To achieve that objective, no country should be exempt from following the rules of the Agency. However, this is almost certainly not going to happen in this decade, since China, Russia, N. Korea, Iran etc. will not accept the supervision of such an agency, still aiming to achieve an overall control of the world by achieving a supremacy in AI. However, once the impact of AI Supremacy dilemma becomes apparent (see separate sub-tab), the Superpowers may join that agency as well. In any case, such laws should be in place, like the UN Declarations of Human Rights, even if not all countries observe them, or observe them only partially. Unfortunately, there is still a high probability of the emergence of clandestine rogue AI developers, financed by rich individuals or crime gangs. They may create a powerful AI agent, whose actions may trigger a series of catastrophes, which in the worst case, may combine into an existential threat for Humanity.
Some imminent AI scientists, such as Stuart Russell, believe that we may not be capable of controlling advanced AI after 2030. Therefore, we must establish a full global control over the development of AI right now since it will take some time till it becomes fully operational and effective. And here we have a problem. If takes about 3 years for current legislation to come into force, it may be too late because the capabilities of AI change at an exponential pace. Therefore, by about 2025 this legislation may already become obsolete. This is a general problem with political institutions – they still work at best as the pace of change had been the same as in the last century, rather than nearly exponential. This divergence alone may significantly increase existential risks because our civilisation simply cannot adapt quickly enough to the current pace of change.
Any legislation passed by a global AI-Controlling Agency, such as EAIB, should ensure that a maturing AI is taught the Universal Values of Humanity. These values must be derived from an updated version of the UN Declaration of Human Rights, combined with the EU Convention on Human Rights and perhaps other relevant, more recent legal documents in this area. Irrespective of which existing international agreements are used as an input, the final, new Declaration of Human Rights would have to be universally approved if the Universal Values of Humanity are to be truly universal.
However, this is almost certainly not going to happen in this decade. China, Russia, N. Korea, Iran etc. will not accept the supervision of such an agency since they will still aim to achieve an overall control of the world by achieving a supremacy in AI. In any case, such laws should be in place, even if not all countries observe them, or observe them only partially, a situation similar to the UN Declarations of Human Rights, which has still not been signed by all countries. Therefore, the EU, should make decisions in this area, as a de facto World Government, especially, when it becomes a Federation. Only then, sometime in the future, humans, although being far less intelligent than Superintelligence, will, hopefully, not be outsmarted, because that would not be the preference of Superintelligence.

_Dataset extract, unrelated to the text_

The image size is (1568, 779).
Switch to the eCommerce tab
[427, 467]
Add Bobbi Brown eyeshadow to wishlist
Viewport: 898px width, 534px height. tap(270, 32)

Finally, we must resolve the ‘control vacuum’ in the period between now and the time when we may have a proper Global AI Governance Agency. We have no time to look for a perfect solution. We must have something in place right now. It appears that by default it should be the US Federal Drug Administration, which already considers applications for various brain implants. Among democratic countries, the USA is the most advanced country in AI and robot development and it is there where in the interim period a de facto global control over the most advanced AI agents should be made.